>> Start

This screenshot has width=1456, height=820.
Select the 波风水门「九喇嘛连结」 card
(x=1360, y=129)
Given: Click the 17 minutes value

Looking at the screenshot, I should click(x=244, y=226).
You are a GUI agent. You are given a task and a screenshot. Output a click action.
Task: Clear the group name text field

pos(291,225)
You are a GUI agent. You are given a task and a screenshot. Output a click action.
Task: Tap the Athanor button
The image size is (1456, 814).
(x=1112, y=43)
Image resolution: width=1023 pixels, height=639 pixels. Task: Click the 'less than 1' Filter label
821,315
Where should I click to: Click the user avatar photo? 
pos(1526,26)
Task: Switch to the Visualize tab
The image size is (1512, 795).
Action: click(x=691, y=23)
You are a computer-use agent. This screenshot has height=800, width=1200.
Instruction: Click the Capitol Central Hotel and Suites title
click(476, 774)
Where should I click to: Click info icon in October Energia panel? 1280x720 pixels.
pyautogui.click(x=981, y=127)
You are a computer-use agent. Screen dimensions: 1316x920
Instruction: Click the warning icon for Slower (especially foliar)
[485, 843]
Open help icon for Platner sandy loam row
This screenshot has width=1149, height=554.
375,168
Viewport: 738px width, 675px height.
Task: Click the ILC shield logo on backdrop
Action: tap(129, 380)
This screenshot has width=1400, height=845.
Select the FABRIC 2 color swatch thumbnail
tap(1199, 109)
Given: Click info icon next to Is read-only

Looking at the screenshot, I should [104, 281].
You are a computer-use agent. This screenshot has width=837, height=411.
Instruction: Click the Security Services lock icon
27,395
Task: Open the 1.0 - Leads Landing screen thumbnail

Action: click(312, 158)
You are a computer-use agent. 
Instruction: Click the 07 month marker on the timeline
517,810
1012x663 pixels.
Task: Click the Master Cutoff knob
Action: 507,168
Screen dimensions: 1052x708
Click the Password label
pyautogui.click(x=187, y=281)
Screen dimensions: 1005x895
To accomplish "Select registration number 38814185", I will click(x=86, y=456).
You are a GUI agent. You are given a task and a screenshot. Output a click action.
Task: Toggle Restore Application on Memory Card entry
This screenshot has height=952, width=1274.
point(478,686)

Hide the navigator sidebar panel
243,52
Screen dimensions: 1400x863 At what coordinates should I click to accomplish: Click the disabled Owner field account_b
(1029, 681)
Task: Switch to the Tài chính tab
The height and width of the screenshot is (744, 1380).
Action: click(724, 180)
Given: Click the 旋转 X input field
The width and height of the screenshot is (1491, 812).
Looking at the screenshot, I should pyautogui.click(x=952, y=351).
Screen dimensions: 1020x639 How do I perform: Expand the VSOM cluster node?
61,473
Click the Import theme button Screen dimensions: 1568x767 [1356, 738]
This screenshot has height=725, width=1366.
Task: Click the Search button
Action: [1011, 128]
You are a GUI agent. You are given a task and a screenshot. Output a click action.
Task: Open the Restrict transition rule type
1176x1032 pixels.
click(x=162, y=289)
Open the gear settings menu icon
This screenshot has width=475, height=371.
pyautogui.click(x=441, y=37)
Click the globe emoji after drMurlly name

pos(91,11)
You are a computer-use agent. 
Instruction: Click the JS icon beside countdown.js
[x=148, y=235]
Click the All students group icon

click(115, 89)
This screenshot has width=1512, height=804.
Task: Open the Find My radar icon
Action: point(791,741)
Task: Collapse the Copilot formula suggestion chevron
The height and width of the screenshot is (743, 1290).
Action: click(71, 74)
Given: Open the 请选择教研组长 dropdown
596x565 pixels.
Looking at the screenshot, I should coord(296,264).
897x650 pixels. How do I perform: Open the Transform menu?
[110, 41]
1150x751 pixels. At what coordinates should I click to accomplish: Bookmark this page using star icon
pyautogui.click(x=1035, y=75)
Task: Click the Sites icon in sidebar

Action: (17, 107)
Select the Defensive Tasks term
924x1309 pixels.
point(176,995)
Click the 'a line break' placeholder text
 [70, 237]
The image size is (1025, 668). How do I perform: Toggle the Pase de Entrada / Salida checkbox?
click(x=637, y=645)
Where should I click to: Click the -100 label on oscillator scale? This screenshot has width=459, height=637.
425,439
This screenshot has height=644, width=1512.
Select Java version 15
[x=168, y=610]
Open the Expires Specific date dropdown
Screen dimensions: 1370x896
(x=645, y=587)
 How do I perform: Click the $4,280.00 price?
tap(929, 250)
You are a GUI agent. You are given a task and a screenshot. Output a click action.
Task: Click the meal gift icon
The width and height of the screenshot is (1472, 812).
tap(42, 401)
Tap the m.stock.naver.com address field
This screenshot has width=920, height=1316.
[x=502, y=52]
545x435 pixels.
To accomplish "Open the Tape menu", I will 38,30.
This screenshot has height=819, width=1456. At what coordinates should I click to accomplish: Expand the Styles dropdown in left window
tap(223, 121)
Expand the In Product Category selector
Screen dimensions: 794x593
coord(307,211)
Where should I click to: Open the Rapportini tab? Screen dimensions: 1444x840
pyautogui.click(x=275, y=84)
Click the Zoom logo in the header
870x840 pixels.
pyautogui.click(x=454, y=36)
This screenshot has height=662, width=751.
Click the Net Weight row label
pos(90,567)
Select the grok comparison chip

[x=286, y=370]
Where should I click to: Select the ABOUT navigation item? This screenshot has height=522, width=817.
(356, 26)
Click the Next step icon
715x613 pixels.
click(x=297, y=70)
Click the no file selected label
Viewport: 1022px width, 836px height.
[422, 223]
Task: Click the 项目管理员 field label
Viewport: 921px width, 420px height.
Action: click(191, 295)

>> End

Rewrite these lines as a numbered list, omitting any blank lines, and apply this to all of the material.

1. This screenshot has width=1456, height=820.
2. Select the 波风水门「九喇嘛连结」 card
3. (x=1360, y=129)
4. Given: Click the 17 minutes value
5. Looking at the screenshot, I should click(x=244, y=226).
6. You are a GUI agent. You are given a task and a screenshot. Output a click action.
7. Task: Clear the group name text field
8. pos(291,225)
9. You are a GUI agent. You are given a task and a screenshot. Output a click action.
10. Task: Tap the Athanor button
11. The image size is (1456, 814).
12. (x=1112, y=43)
13. Image resolution: width=1023 pixels, height=639 pixels. Task: Click the 'less than 1' Filter label
14. 821,315
15. Where should I click to: Click the user avatar photo? 
16. pos(1526,26)
17. Task: Switch to the Visualize tab
18. The image size is (1512, 795).
19. Action: click(x=691, y=23)
20. You are a computer-use agent. This screenshot has height=800, width=1200.
21. Instruction: Click the Capitol Central Hotel and Suites title
22. click(476, 774)
23. Where should I click to: Click info icon in October Energia panel? 1280x720 pixels.
24. pyautogui.click(x=981, y=127)
25. You are a computer-use agent. Screen dimensions: 1316x920
26. Instruction: Click the warning icon for Slower (especially foliar)
27. [485, 843]
28. Open help icon for Platner sandy loam row
29. This screenshot has width=1149, height=554.
30. 375,168
31. Viewport: 738px width, 675px height.
32. Task: Click the ILC shield logo on backdrop
33. Action: tap(129, 380)
34. This screenshot has width=1400, height=845.
35. Select the FABRIC 2 color swatch thumbnail
36. tap(1199, 109)
37. Given: Click info icon next to Is read-only
38. Looking at the screenshot, I should [104, 281].
39. You are a computer-use agent. This screenshot has width=837, height=411.
40. Instruction: Click the Security Services lock icon
41. 27,395
42. Task: Open the 1.0 - Leads Landing screen thumbnail
43. Action: click(312, 158)
44. You are a computer-use agent. 
45. Instruction: Click the 07 month marker on the timeline
46. 517,810
47. 1012x663 pixels.
48. Task: Click the Master Cutoff knob
49. Action: 507,168
50. Screen dimensions: 1052x708
51. Click the Password label
52. pyautogui.click(x=187, y=281)
53. Screen dimensions: 1005x895
54. To accomplish "Select registration number 38814185", I will click(x=86, y=456).
55. You are a GUI agent. You are given a task and a screenshot. Output a click action.
56. Task: Toggle Restore Application on Memory Card entry
57. This screenshot has height=952, width=1274.
58. point(478,686)
59. Hide the navigator sidebar panel
60. 243,52
61. Screen dimensions: 1400x863 At what coordinates should I click to accomplish: Click the disabled Owner field account_b
62. (1029, 681)
63. Task: Switch to the Tài chính tab
64. The height and width of the screenshot is (744, 1380).
65. Action: click(724, 180)
66. Given: Click the 旋转 X input field
67. The width and height of the screenshot is (1491, 812).
68. Looking at the screenshot, I should pyautogui.click(x=952, y=351).
69. Screen dimensions: 1020x639 How do I perform: Expand the VSOM cluster node?
70. 61,473
71. Click the Import theme button Screen dimensions: 1568x767 [1356, 738]
72. This screenshot has height=725, width=1366.
73. Task: Click the Search button
74. Action: [1011, 128]
75. You are a GUI agent. You are given a task and a screenshot. Output a click action.
76. Task: Open the Restrict transition rule type
77. 1176x1032 pixels.
78. click(x=162, y=289)
79. Open the gear settings menu icon
80. This screenshot has width=475, height=371.
81. pyautogui.click(x=441, y=37)
82. Click the globe emoji after drMurlly name
83. pos(91,11)
84. You are a computer-use agent. 
85. Instruction: Click the JS icon beside countdown.js
86. [x=148, y=235]
87. Click the All students group icon
88. click(115, 89)
89. This screenshot has width=1512, height=804.
90. Task: Open the Find My radar icon
91. Action: point(791,741)
92. Task: Collapse the Copilot formula suggestion chevron
93. The height and width of the screenshot is (743, 1290).
94. Action: click(71, 74)
95. Given: Open the 请选择教研组长 dropdown
96. 596x565 pixels.
97. Looking at the screenshot, I should coord(296,264).
98. 897x650 pixels. How do I perform: Open the Transform menu?
99. [110, 41]
100. 1150x751 pixels. At what coordinates should I click to accomplish: Bookmark this page using star icon
101. pyautogui.click(x=1035, y=75)
102. Task: Click the Sites icon in sidebar
103. Action: (17, 107)
104. Select the Defensive Tasks term
105. 924x1309 pixels.
106. point(176,995)
107. Click the 'a line break' placeholder text
108.  [70, 237]
109. The image size is (1025, 668). How do I perform: Toggle the Pase de Entrada / Salida checkbox?
110. click(x=637, y=645)
111. Where should I click to: Click the -100 label on oscillator scale? This screenshot has width=459, height=637.
112. 425,439
113. This screenshot has height=644, width=1512.
114. Select Java version 15
115. [x=168, y=610]
116. Open the Expires Specific date dropdown
117. Screen dimensions: 1370x896
118. (x=645, y=587)
119.  How do I perform: Click the $4,280.00 price?
120. tap(929, 250)
121. You are a GUI agent. You are given a task and a screenshot. Output a click action.
122. Task: Click the meal gift icon
123. The width and height of the screenshot is (1472, 812).
124. tap(42, 401)
125. Tap the m.stock.naver.com address field
126. This screenshot has width=920, height=1316.
127. [x=502, y=52]
128. 545x435 pixels.
129. To accomplish "Open the Tape menu", I will 38,30.
130. This screenshot has height=819, width=1456. At what coordinates should I click to accomplish: Expand the Styles dropdown in left window
131. tap(223, 121)
132. Expand the In Product Category selector
133. Screen dimensions: 794x593
134. coord(307,211)
135. Where should I click to: Open the Rapportini tab? Screen dimensions: 1444x840
136. pyautogui.click(x=275, y=84)
137. Click the Zoom logo in the header
138. 870x840 pixels.
139. pyautogui.click(x=454, y=36)
140. This screenshot has height=662, width=751.
141. Click the Net Weight row label
142. pos(90,567)
143. Select the grok comparison chip
144. [x=286, y=370]
145. Where should I click to: Select the ABOUT navigation item? This screenshot has height=522, width=817.
146. (356, 26)
147. Click the Next step icon
148. 715x613 pixels.
149. click(x=297, y=70)
150. Click the no file selected label
151. Viewport: 1022px width, 836px height.
152. [422, 223]
153. Task: Click the 项目管理员 field label
154. Viewport: 921px width, 420px height.
155. Action: click(191, 295)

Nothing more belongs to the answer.